Chu de che / Je suis d'ici / Sono di qui / Ich bin von hier ! Notre liberté ne nous a pas été donnée, mais combattue et priée par nos ancêtres plus d'une fois! Aujourd'hui, comme autrefois, notre existence en tant que peuple libre dépend du fait que nous nous battions pour cela chaque jour. Restez inébranlable et soyez un gardien de la patrie pour que nous puissions remettre une Suisse libre telle que nous la connaissions à la génération suivante. Nous n'avons qu'une seule patrie!

vendredi 14 juin 2013

Tous anti-américains, tous blochériens?


Finalement acceptée aux Etats, trouille au ventre, avant d’être soumise au National, la Lex USA a donné lieu à des déferlements de colère pas toujours justifiés.

Les banquiers avaient prévenu: ce serait «un bain de sang». Si les élus des Etats ont finalement pris peur et approuvé la Lex USA, ceux du Conseil National pourraient se montrer plus coriaces. D’autant que la classe politique reste largement arc-boutée contre — UDC, radicaux et socialistes confondus.

Ce rejet souvent viscéral des propositions américaines paraît largement partagé par la population. Avec la résurgence du grand fantasme de big brother, affaire Snowden oblige, l’anti-américanisme sous nos cieux semble désormais la valeur la mieux partagée.

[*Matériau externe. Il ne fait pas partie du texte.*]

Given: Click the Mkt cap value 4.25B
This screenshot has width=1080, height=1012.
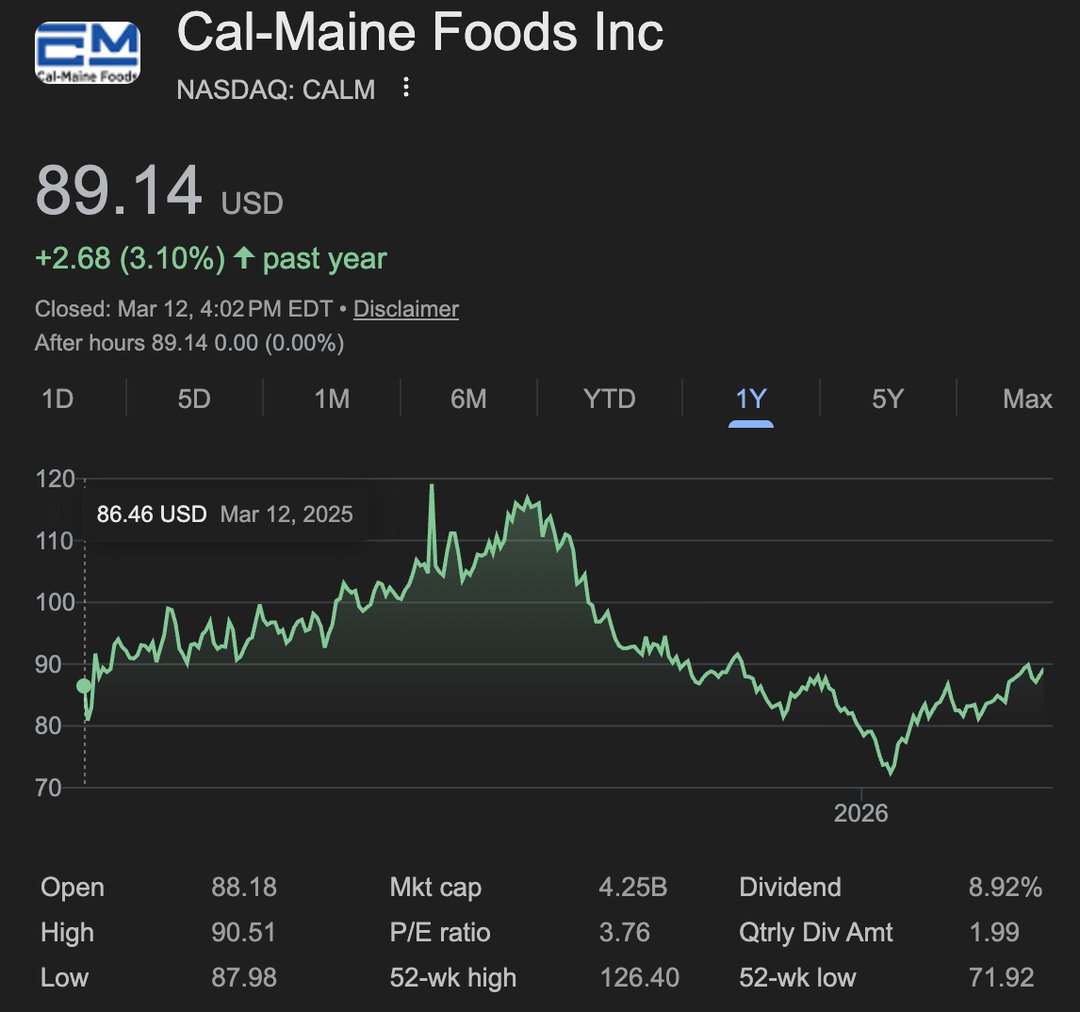Looking at the screenshot, I should (x=633, y=887).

Il est tout de même assez piquant d’avoir vu la gauche et les médias défendre la fraude fiscale au seul vrai motif que le fisc était américain. Pas moins que d’entendre les partis bourgeois faire chorus contre des Etats-Unis qu’autrement ils présentent volontiers comme le modèle de la liberté d’entreprise et des libertés démocratiques, et parler de «trahison», «capitulation sans conditions», «arrogance néocoloniale», «chantage», «violation de la souveraineté nationale». Eux qui n’ont cessé des années durant de défendre le secret bancaire, et surtout la distinction entre fraude et évasion fiscale, à défendre donc effectivement la fraude, pour s’étonner aujourd’hui que le gendarme veuille taper sur les doigts des voleurs.

Une Amérique ainsi vilipendée de toute part. Alors que les Suisses tout au long de l’année, politiciens et journalistes compris, s’y précipitent en foule pour y jouer les touristes ébahis, consommant à très haute dose sa culture cinématographique, musicale et littéraire, adoptant ses habitudes alimentaires. Comme si ce que ce pays avait produit de mieux n’était pas sa constitution. Les mêmes grands voyageurs nous expliquaient tout au long de la campagne de 2007 qu’évidemment, jamais ces lourdauds racistes d’américains n’éliraient un président noir.

Relevons encore, comme le note dans Le Temps le professeur de droit Jean-Claude Delley, que ce n’est pas la première fois que la Suisse est en bute à la vindicte américaine, et que chaque fois dûment et longtemps prévenue, elle a dû finir par plier et par plier au prix fort. Que chaque fois aussi les raisons de la colère américaine étaient loin de s’avérer indéfendables: «Ainsi, les Etats-Unis exigèrent, en 1943 déjà, que la Suisse cesse de blanchir l’or de l’Allemagne nazie. En vain. En 1946, Berne doit accepter une amende de 250 millions de francs pour solder ce différend, un accord qualifié alors de diktat et d’humiliation». Rebelote avec les avertissements américains concernant les fonds juifs en déshérence. Sourde oreille pendant des décennies jusqu’à ce que, le capital patience étant épuisé, UBS et Credit Suisse se voient contraints de verser 1,25 milliard dans un fonds pour dédommager les ayants droit des comptes bloqués depuis la fin de la guerre.

Enfin, c’est le vieux Blocher qui résume à lui seul les sentiments de tous et de chacun dans cette affaire. Que dit le seigneur d’EMS? Qu’avec le projet du Conseil fédéral, les banques livreront aussi «les données concernant les fiduciaires, les avocats d’affaires et les gestionnaires de fortune». Que bref c’est toute la Suisse qui va se faire dépecer de ses meilleurs morceaux. Qu’après l’acceptation de la Lex USA «tous les pays, l’Allemagne, la France, l’Italie, demanderont la même chose». Que les banques qui défendent l’accord ont «eu tort de céder aux pressions américaines». Que ce n’est pas aux politiques de payer les pots cassés mais aux établissements qui se sont mis dans cette panade, et pour le sauvetage desquels il serait aberrant de «mettre entre parenthèse le droit suisse». Et enfin, qu’«il appartient aux propriétaires des banques qui ont commis des actes illicites de préparer leur plan B et de payer des amendes». On dirait du Christian Levrat dans le texte.

Comme si, rappelant un fameux slogan des années 70 «plutôt rouge que mort» on basculait cette fois dans un guère moins niais «plutôt blochérien qu’Américain».